Run each scheme#
We test the following:
running the model with default case (all schemes)
plot methods for
Modelclassxarray.Datasetoutputplots for output
xarray.Datasets
import matplotlib as mpl
import matplotlib.pyplot as plt
import numpy as np
import pandas as pd
import xarray as xr
import crt1d as crt
Examine available schemes#
crt.print_config()
scheme IDs available: 2s, 4s, bf, bl, g77, n79, zq, zq_pa
crt1d base dir
/home/docs/checkouts/readthedocs.org/user_builds/crt1d/envs/latest/lib/python3.10/site-packages/crt1d
looking for input data for provided cases in
/home/docs/checkouts/readthedocs.org/user_builds/crt1d/envs/latest/lib/python3.10/site-packages/crt1d/data
df_schemes = pd.DataFrame(crt.solvers.AVAILABLE_SCHEMES).T
BL_args = set(a for a in df_schemes.loc[df_schemes.name == "bl"].args[0])

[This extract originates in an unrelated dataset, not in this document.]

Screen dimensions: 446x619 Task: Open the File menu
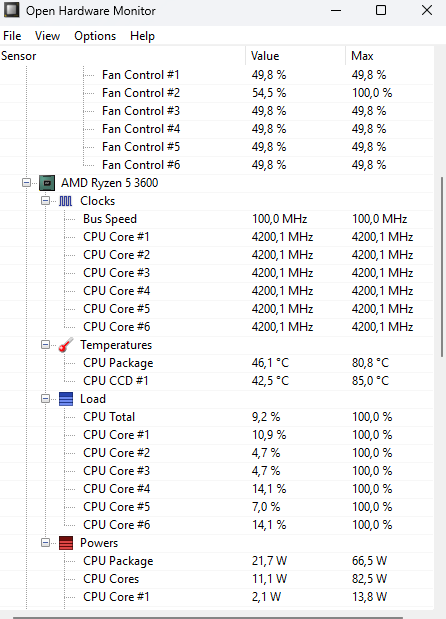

df_schemes["args_minus_BL"] = df_schemes["args"].apply(
lambda x: list(set(x).symmetric_difference(BL_args))
)
print("B-L args:", ", ".join(BL_args))
df_schemes.drop(columns=["args", "solver"]) # solver memory address not very informative
B-L args: leaf_t, leaf_r, psi, lai, I_df0_all, I_dr0_all, K_b_fn
/tmp/ipykernel_786/685711968.py:3: FutureWarning: Series.__getitem__ treating keys as positions is deprecated. In a future version, integer keys will always be treated as labels (consistent with DataFrame behavior). To access a value by position, use `ser.iloc[pos]`
BL_args = set(a for a in df_schemes.loc[df_schemes.name == "bl"].args[0])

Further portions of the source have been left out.